O Governo do Estado firmou um termo de cooperação com a prefeitura para compartilhamento de informações e aperfeiçoamento de áreas técnicas para implementação do programa, que abre espaço para que startups apliquem, em um ambiente real, soluções tecnológicas de mobilidade urbana que busquem construir cidades mais inteligentes.

A ideia do Detran é construir uma Rede Estadual de Cidades Experimentais, que deve incluir cerca de 100 municípios. “Estamos construindo um Estado inovador, moderno e mais ágil, com inovações que aproximem pessoas às ações do governo”, afirmou Piana. “Como o mundo está se modernizando muito rapidamente, o Estado precisa acompanhar isso tudo. Ponta Grossa dá o ponta pé inicial neste programa e será exemplo para outras cidades paranaenses com as inovações que estão vindo”, disse.

AÇÕES
Entre os projetos que podem ser desenvolvidos estão tecnologias que garantam engenharia de tráfego inteligente, educação para o trânsito, sustentabilidade, segurança no trânsito e fiscalização. A ideia é integrar inovações que tragam melhorias no tráfego urbano, no transporte público e em iniciativas que impactem na convivência entre motoristas, motociclistas, ciclistas e pedestres.
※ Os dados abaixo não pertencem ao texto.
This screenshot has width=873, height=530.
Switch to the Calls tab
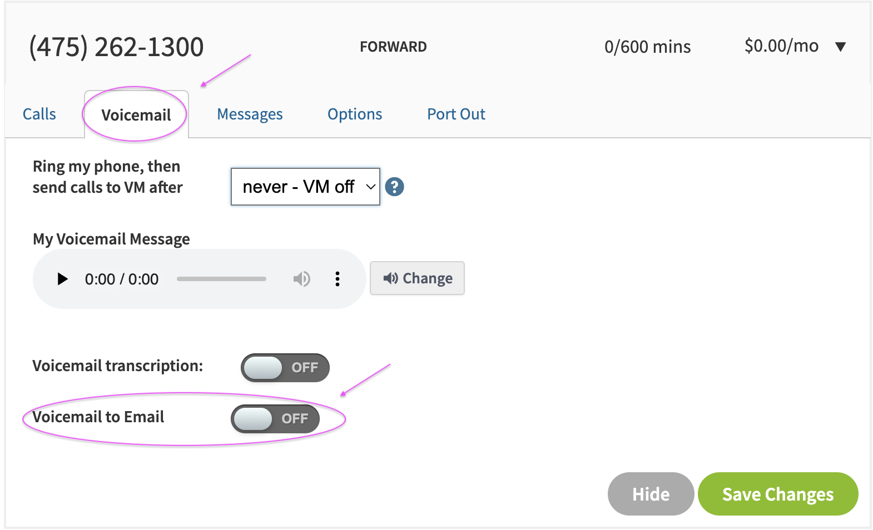tap(39, 114)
“Ponta Grossa é o município precursor para aplicar esses projetos em ambiente real e mobilizará o ecossistema digital do Paraná em prol da melhoria da mobilidade urbana e dos serviços para a população”, explicou a diretora de Tecnologia e Desenvolvimento do Detran, Jaqueline Almeida. “As startups poderão aplicar soluções tecnológicas no espaço mais democrático que existe, que são as vias públicas”, disse.

Segundo Jaqueline, as próprias soluções do Detran, como os aplicativos Detran Fácil e a carteira de motorista digital, são exemplos de tecnologia aplicada que trazem facilidades para os cidadãos. Os projetos de mobilidade também podem incluir, por exemplo, aplicativo de talonário eletrônico, boletim de acidente de trânsito, radar inteligente, ruas responsivas e rádio no smartphone para agentes de trânsito.

ALTERNATIVA — O prefeito Marcelo Rangel destacou que Ponta Grossa é uma das cidades que mais crescem no Paraná, e que as inovações tecnológicas são uma iniciativa para melhorar a mobilidade sem alterar a infraestrutura do município.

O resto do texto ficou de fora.